Reflections on Copilot

created: Thu, 05 Dec 2024 10:55:34 GMT, modified: Fri, 03 Jan 2025 16:42:30 GMT

New GitHub Copilot Research Finds 'Downward Pressure on Code Quality'

https://news.ycombinator.com/item?id=39168105

I cancelled my subscription after 2 months because I was spending way too much mental effort going over all the code vomit fixing all the mistakes

Oftentimes it will produce code that’s outdated. Or, it will output code that seems great, unless you have an advanced understanding of the browser APIs and behaviors or you thoroughly test it and realize it doesn’t work as you hoped.

I find co-pilot primarily useful as an auto-complete tool to save keystrokes when writing predictable context driven code.

Echoing this, it takes longer to read code than to write it, so generally, if you know what you want to write and it's non-trivial, you'll spend more time groking AI-written code for correctness than writing it from scratch.

For me it's useful for new languages that I'm not familiar with, saves a lot of googling time and looking up the docs.

As Adam Tornhill eloquently put it on Twitter, "the main challenge with AI assisted programming is that it becomes so easy to generate a lot of code that shouldn't have been written in the first place."

Github Copilot is really good at writing spaghetti code.
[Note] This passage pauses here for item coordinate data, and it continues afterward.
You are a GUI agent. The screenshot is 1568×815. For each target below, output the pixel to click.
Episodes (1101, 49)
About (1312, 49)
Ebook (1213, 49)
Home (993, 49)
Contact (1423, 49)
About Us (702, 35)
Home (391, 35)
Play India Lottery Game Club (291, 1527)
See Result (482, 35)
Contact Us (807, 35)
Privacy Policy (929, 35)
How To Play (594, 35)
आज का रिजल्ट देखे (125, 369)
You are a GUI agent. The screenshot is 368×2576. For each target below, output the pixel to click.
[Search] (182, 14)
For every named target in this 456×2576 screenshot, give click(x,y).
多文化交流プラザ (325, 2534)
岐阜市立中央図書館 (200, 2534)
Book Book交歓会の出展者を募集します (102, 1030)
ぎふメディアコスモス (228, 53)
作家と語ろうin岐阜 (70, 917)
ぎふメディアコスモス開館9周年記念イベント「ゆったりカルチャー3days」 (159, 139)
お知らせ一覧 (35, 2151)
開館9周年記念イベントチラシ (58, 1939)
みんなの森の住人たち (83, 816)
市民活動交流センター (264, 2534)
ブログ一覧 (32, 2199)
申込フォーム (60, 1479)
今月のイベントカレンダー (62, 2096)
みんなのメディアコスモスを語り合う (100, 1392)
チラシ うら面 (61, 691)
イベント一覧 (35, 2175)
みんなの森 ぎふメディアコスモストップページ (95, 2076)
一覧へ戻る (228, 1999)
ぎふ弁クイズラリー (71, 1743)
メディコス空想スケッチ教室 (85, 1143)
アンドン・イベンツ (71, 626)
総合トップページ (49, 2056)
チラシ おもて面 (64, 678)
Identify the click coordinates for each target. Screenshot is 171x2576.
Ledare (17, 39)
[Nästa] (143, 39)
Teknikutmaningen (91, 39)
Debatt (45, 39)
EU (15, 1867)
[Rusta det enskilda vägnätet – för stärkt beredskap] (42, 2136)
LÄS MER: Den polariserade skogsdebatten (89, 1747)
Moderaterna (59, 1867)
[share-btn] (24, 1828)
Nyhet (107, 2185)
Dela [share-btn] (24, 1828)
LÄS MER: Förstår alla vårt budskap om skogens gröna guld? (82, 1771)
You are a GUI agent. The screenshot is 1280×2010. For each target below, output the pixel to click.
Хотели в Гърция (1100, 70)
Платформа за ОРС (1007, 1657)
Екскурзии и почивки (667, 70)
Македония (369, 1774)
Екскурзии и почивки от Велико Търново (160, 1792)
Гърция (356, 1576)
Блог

It isn't good at refactoring and modularizing your code. So if you're used to writing spaghetti code yourself, you can work with it and manage the complexity. If you're used to writing highly-factored code, the code it generates is going to require a lot of work.

One thing that I found especially helpful when using CoPilot and ChatGPT is that I can get an answer very quickly and directly, instead of having to wade through a lot of blogs or articles on Stack Overflow.